Perform the permutation test as described in [Efremova et al., 2020].

Parameters:
adata AnnData

Annotated data object.

cluster_key str

Key in obs where clustering is stored.

clusters list | None (default: None)

Clusters from obs ['{cluster_key}']. Can be specified either as a sequence of tuple or just a sequence of cluster names, in which case all combinations considered.

interactions Union[DataFrame, Mapping, Sequence, None] (default: None)

Interaction to test. The type can be one of:
  • pandas.DataFrame - must contain at least 2 columns named source and target.

  • dict - dictionary with at least 2 keys named source and target.

  • typing.Sequence - Either a sequence of str, in which case all combinations are produced, or a sequence of tuple of 2 str or a tuple of 2 sequences.

If None, the interactions are extracted from omnipath. Protein complexes can be specified by delimiting the components with _, such as alpha_beta_gamma.
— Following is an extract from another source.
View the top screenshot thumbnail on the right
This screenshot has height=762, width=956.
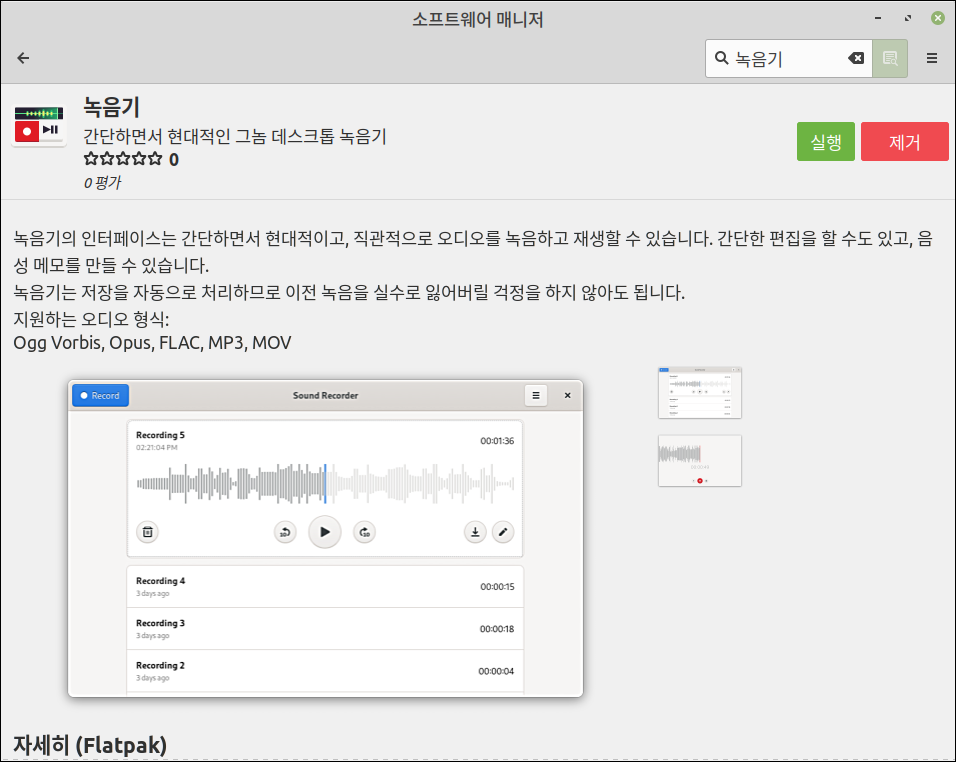(699, 392)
complex_policy Literal['min', 'all'] (default: 'min')

Policy on how to handle complexes. Valid options are:
  • min - select gene with the minimum average expression. This is the same as in [Efremova et al., 2020].

  • all - select all possible combinations between source and target complexes.
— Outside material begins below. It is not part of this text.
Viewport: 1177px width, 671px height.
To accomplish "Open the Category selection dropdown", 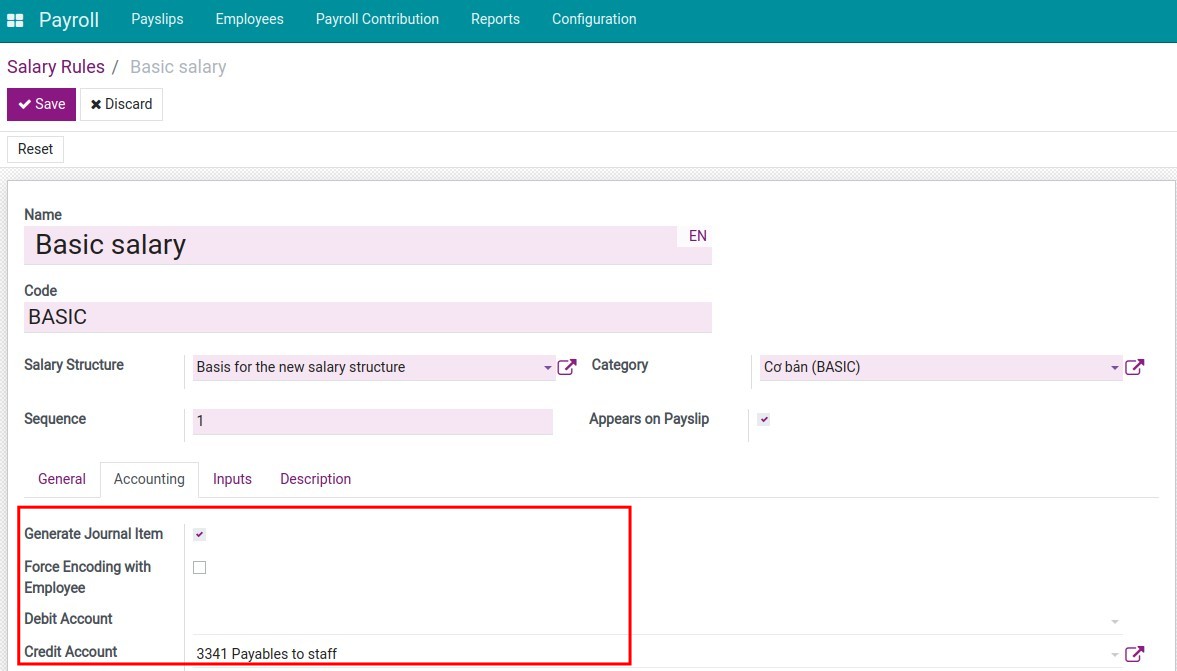I will (x=1114, y=368).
threshold float (default: 0.01)

Do not perform permutation test if any of the interacting components is being expressed in less than threshold percent of cells within a given cluster.

corr_method str | None (default: None)

Correction method for multiple testing. See statsmodels.stats.multitest.multipletests() for valid options.

corr_axis Literal['interactions', 'clusters'] (default: 'clusters')

Axis over which to perform the FDR correction. Only used when corr_method != None. Valid options are:
  • interactions - correct interactions by performing FDR correction across the clusters.

  • clusters - correct clusters by performing FDR correction across the interactions.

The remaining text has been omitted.